L’appuntamento del 24 maggio prevede un incontro con uno storico dell’arte che racconta la genesi e lo sviluppo del quartiere, un breve laboratorio condiviso di pittura su legno e su carta naturale e una visita guidata in piazza Mincio
ROMA – Il 20 settembre 1927 moriva a Roma Gino Coppedè, attivo in larga parte d’Italia, e ricordato soprattutto per il suo progetto architettonico più omogeneo e riconoscibile, realizzato a Roma tra via Tagliamento e corso Trieste, a cura di Francesca Barbi Marinetti e Cornelia Bujin.

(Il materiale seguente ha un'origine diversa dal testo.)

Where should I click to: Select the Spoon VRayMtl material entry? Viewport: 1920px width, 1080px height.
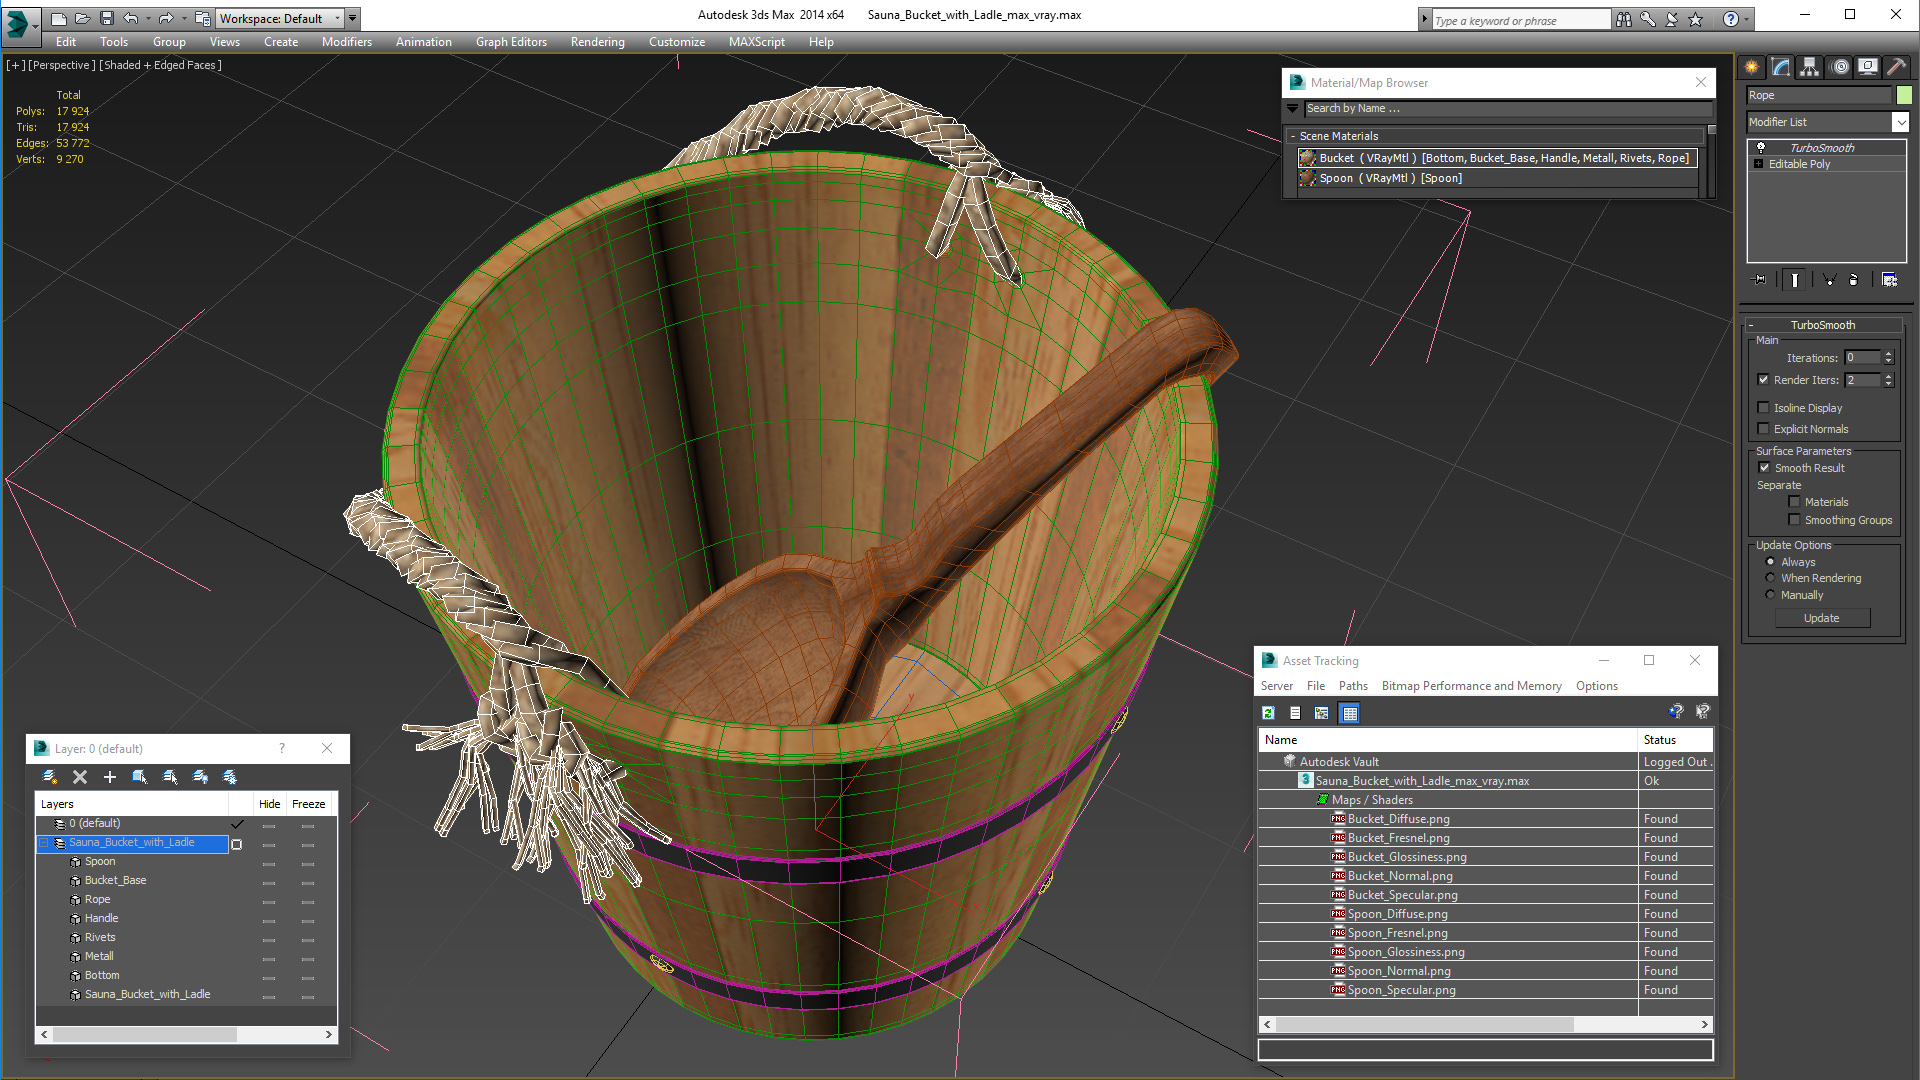pos(1390,178)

Spazio Veneziano – situato in questo preciso contesto urbano – presenta in anteprima per Open House 2026 il progetto preparatorio per il Centenario della morte di Coppedè, che cade esattamente nel 2027.
E lo fa valorizzando soprattutto la sua dimensione “naturalistica”: un architetto-scultore-decoratore alle prese con una originalissima commistione architettonica e, allo stesso tempo, impegnato – nelle sue molteplici evocazioni: fatte di motivi floreali, festoni di frutta e tralci di vite, mari, laghi e fiumi rigogliosi – in una marcata ricerca della più profonda integrazione ambientale.

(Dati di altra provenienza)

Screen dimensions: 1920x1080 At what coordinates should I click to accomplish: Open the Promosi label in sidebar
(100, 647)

Corrado Veneziano ha studiato gli affreschi, i manufatti, gli arredi delle facciate e degli ingressi dei palazzi; ne ha ripreso le immagini più emblematiche; le ha infine reinterpretate dipingendole in un avvolgente mosaico ricchissimo di sirene, arpie, centauri, boschi, alberi, steli e petali fantastici: una tensione che auspica un nuovo, necessario riequilibrio, e rispetto della convivenza tra le specie viventi, animali e vegetali.
L’appuntamento del 24 maggio (proposto alle 15:00 e alle 17:00 – della durata di 75 minuti circa) prevede un incontro con uno storico dell’arte che racconta la genesi e lo sviluppo del quartiere; un breve laboratorio condiviso di pittura su legno e su carta naturale, dedicato alle piante e agli animali immaginari, evocando esplicitamente immagini e figure tratte dal lavoro di Coppedè; una visita guidata in piazza Mincio, a descriverne le particolarità architettoniche e artistiche.